## To do
The line containing "Screen dimensions: 182x116" marks the start. Restate it and every following line through the end of the records exactly, and nothing else, leaving out the pictures.

## Extracted information
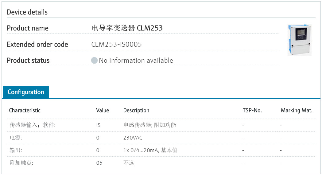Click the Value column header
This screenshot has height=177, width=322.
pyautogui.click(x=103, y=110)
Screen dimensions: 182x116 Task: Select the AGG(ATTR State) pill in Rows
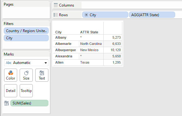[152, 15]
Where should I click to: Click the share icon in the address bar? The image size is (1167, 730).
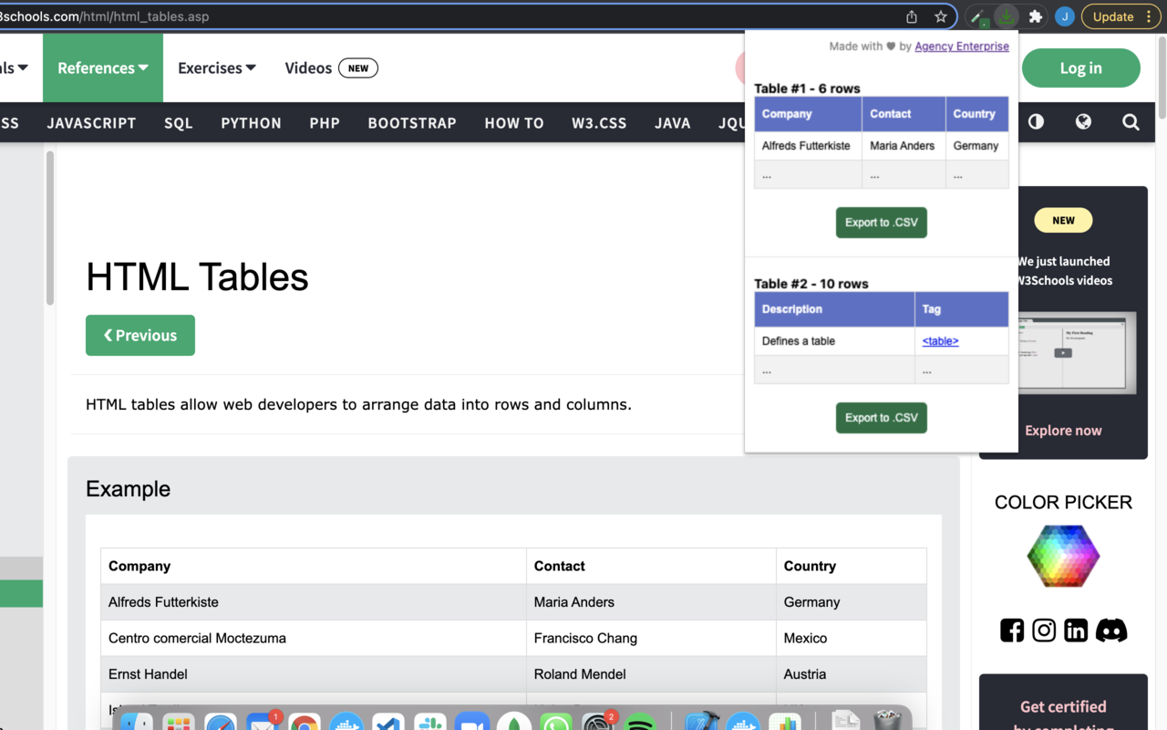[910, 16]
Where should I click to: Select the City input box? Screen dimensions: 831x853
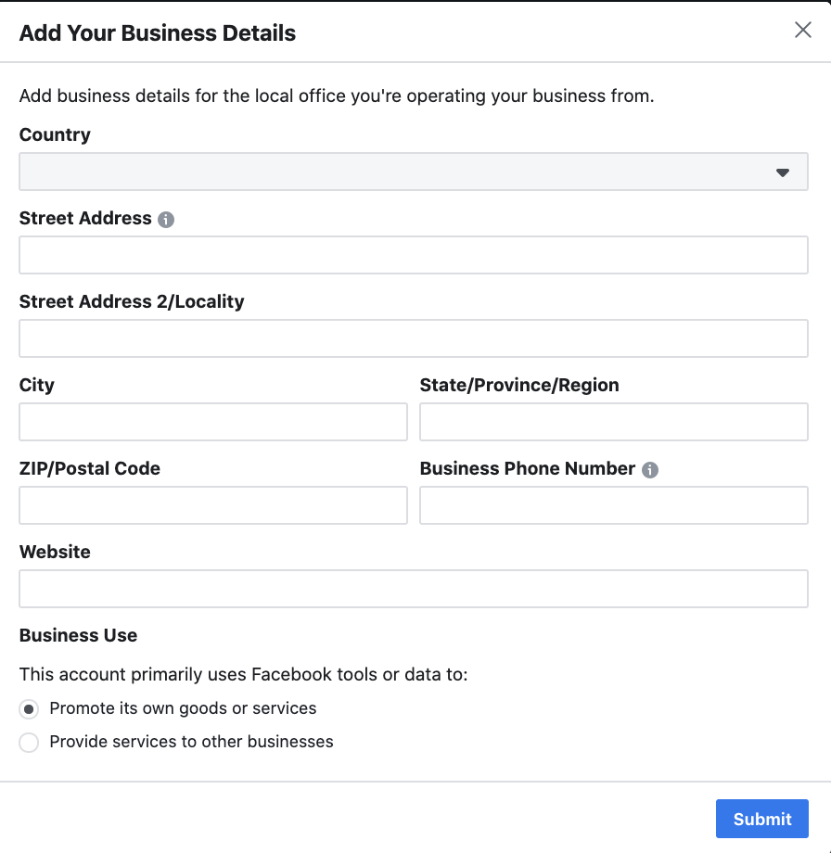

## Exercise response
Screen dimensions: 182x116 Task: Select the AGG(ATTR State) pill in Rows
[152, 15]
Where should I click to: Click the share icon in the address bar? The image size is (1167, 730).
[910, 16]
Where should I click to: Select the City input box? Screen dimensions: 831x853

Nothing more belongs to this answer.